EXERCISE AIM:
Print, in exact form, the lines below from the one containing "You are a computer-use agent. Image" through the one containing "Click the calculator icon in toolbar", and omit all others.

** Opening AVAILABLE RECORDS block **

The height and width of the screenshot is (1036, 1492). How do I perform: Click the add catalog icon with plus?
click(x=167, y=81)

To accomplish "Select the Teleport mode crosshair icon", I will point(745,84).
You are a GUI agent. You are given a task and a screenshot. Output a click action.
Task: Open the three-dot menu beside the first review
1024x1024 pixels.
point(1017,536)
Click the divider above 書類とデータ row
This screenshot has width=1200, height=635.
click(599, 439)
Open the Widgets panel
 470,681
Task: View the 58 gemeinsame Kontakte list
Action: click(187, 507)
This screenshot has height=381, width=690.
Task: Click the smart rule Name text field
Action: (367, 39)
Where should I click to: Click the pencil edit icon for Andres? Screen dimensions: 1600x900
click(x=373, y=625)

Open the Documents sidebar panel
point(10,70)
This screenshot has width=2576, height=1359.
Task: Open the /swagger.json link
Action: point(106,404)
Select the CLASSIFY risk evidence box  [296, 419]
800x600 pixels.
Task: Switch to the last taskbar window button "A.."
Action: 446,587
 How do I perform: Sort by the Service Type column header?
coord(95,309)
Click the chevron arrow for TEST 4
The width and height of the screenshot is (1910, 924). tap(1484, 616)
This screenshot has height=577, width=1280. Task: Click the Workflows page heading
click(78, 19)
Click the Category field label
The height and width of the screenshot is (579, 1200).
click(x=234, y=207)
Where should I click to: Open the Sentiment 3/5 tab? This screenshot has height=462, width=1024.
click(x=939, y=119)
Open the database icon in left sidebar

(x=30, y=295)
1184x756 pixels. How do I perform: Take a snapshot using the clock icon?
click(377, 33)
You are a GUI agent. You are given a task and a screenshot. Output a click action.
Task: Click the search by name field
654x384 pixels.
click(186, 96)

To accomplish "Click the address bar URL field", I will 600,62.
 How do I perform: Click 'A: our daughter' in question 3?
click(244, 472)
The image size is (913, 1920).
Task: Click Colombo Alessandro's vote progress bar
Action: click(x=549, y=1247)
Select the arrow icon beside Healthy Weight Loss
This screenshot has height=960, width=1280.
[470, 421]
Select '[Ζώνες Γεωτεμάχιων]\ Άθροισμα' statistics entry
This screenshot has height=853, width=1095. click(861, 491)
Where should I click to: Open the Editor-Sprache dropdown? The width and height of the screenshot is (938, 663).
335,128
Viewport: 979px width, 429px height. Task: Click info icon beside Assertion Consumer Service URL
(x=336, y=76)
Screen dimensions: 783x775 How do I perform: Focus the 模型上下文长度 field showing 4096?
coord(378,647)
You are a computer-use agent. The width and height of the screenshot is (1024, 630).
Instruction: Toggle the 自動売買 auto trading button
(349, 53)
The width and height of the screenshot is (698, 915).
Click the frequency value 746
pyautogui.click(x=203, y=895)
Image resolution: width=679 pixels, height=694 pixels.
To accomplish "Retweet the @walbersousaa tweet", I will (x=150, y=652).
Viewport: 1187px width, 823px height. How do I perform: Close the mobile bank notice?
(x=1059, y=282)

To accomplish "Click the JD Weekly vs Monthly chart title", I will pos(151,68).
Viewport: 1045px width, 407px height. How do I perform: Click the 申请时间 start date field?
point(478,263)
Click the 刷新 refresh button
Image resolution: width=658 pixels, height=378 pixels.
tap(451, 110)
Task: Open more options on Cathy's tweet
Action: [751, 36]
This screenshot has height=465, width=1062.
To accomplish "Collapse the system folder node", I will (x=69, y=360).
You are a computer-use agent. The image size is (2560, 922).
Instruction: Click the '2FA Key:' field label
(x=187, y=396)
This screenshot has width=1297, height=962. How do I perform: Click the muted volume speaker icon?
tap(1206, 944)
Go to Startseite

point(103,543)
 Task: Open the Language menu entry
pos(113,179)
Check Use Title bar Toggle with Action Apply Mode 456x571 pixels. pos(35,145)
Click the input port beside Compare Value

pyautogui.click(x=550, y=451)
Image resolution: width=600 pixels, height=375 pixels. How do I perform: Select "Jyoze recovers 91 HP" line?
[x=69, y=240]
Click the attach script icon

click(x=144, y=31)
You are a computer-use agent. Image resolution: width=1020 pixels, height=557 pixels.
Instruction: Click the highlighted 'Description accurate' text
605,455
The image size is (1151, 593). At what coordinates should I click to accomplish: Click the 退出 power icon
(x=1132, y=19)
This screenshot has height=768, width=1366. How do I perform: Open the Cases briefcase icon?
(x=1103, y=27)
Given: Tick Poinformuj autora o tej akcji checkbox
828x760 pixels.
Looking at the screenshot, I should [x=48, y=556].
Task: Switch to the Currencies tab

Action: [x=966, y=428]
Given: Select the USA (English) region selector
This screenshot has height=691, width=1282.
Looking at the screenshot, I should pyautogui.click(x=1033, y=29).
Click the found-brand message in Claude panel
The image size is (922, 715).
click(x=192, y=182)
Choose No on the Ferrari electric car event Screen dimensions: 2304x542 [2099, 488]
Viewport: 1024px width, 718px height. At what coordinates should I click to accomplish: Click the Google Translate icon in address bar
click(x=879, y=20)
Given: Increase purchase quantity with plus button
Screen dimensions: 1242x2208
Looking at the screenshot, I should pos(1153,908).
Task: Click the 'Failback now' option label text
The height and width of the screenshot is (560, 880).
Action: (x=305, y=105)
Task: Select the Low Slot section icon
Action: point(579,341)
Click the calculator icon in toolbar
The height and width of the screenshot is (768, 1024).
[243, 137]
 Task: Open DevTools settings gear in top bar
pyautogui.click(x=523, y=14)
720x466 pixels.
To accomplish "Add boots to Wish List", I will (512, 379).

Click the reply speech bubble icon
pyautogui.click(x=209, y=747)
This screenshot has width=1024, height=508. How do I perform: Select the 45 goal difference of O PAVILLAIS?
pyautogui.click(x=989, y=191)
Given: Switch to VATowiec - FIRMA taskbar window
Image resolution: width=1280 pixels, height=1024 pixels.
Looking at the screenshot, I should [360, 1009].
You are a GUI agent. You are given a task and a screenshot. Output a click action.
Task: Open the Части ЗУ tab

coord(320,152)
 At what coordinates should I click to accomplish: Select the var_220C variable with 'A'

** Closing AVAILABLE RECORDS block **

TASK OUTPUT:
You are a computer-use agent. Image resolution: width=1020 pixels, height=557 pixels.
Instruction: Click the highlighted 'Description accurate' text
605,455
The image size is (1151, 593). At what coordinates should I click to accomplish: Click the 退出 power icon
(x=1132, y=19)
This screenshot has height=768, width=1366. How do I perform: Open the Cases briefcase icon?
(x=1103, y=27)
Given: Tick Poinformuj autora o tej akcji checkbox
828x760 pixels.
Looking at the screenshot, I should [x=48, y=556].
Task: Switch to the Currencies tab

Action: [x=966, y=428]
Given: Select the USA (English) region selector
This screenshot has height=691, width=1282.
Looking at the screenshot, I should pyautogui.click(x=1033, y=29).
Click the found-brand message in Claude panel
The image size is (922, 715).
click(x=192, y=182)
Choose No on the Ferrari electric car event Screen dimensions: 2304x542 [2099, 488]
Viewport: 1024px width, 718px height. At what coordinates should I click to accomplish: Click the Google Translate icon in address bar
click(x=879, y=20)
Given: Increase purchase quantity with plus button
Screen dimensions: 1242x2208
Looking at the screenshot, I should pos(1153,908).
Task: Click the 'Failback now' option label text
The height and width of the screenshot is (560, 880).
Action: (x=305, y=105)
Task: Select the Low Slot section icon
Action: point(579,341)
Click the calculator icon in toolbar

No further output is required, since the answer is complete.